§ Source material:
───
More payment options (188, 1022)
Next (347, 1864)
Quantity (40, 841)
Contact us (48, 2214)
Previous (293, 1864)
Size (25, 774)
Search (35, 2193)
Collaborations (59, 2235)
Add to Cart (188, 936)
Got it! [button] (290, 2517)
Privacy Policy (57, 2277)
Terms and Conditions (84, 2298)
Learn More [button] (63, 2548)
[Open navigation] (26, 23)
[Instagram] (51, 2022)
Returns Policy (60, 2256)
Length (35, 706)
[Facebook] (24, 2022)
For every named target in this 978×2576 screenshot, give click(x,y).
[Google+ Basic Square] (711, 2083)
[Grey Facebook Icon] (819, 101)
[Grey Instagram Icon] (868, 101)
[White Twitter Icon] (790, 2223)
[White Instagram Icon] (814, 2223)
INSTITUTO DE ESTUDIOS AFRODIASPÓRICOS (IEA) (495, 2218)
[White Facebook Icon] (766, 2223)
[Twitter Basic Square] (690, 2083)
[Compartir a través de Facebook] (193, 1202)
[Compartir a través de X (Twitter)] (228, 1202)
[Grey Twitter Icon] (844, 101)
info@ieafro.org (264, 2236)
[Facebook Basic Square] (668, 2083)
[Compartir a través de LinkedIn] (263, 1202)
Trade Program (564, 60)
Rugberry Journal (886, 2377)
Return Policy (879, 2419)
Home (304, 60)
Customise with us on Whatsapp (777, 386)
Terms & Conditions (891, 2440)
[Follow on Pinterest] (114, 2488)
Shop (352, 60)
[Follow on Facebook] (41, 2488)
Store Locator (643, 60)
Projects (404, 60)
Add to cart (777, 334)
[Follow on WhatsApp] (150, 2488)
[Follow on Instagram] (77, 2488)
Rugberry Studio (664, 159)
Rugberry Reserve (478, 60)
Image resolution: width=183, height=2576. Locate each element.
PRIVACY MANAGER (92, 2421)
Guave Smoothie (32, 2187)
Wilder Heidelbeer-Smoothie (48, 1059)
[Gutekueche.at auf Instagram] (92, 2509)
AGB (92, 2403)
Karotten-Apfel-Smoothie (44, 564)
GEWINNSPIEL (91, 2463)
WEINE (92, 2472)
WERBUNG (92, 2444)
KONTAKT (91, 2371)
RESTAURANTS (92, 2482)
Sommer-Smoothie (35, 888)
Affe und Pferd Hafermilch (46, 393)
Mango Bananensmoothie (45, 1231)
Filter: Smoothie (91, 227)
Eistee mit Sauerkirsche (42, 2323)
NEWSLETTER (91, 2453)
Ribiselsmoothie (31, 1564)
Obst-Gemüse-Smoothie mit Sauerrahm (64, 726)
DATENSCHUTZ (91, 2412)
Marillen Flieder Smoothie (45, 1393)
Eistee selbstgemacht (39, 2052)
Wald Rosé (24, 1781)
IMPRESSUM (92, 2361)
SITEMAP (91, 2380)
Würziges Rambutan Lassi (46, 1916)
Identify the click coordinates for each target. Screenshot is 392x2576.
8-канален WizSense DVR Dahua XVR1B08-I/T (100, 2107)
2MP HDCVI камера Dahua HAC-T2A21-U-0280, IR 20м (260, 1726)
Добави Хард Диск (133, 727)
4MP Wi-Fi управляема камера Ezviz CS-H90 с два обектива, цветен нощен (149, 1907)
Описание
───
§ Directions for this task: Set down the lines of the listing above verbatim, first line through the line containing "[Compartir a través de Facebook] (193, 1202)", inclusive; add no other lines.

§ Answer to this exercise:
More payment options (188, 1022)
Next (347, 1864)
Quantity (40, 841)
Contact us (48, 2214)
Previous (293, 1864)
Size (25, 774)
Search (35, 2193)
Collaborations (59, 2235)
Add to Cart (188, 936)
Got it! [button] (290, 2517)
Privacy Policy (57, 2277)
Terms and Conditions (84, 2298)
Learn More [button] (63, 2548)
[Open navigation] (26, 23)
[Instagram] (51, 2022)
Returns Policy (60, 2256)
Length (35, 706)
[Facebook] (24, 2022)
For every named target in this 978×2576 screenshot, give click(x,y).
[Google+ Basic Square] (711, 2083)
[Grey Facebook Icon] (819, 101)
[Grey Instagram Icon] (868, 101)
[White Twitter Icon] (790, 2223)
[White Instagram Icon] (814, 2223)
INSTITUTO DE ESTUDIOS AFRODIASPÓRICOS (IEA) (495, 2218)
[White Facebook Icon] (766, 2223)
[Twitter Basic Square] (690, 2083)
[Compartir a través de Facebook] (193, 1202)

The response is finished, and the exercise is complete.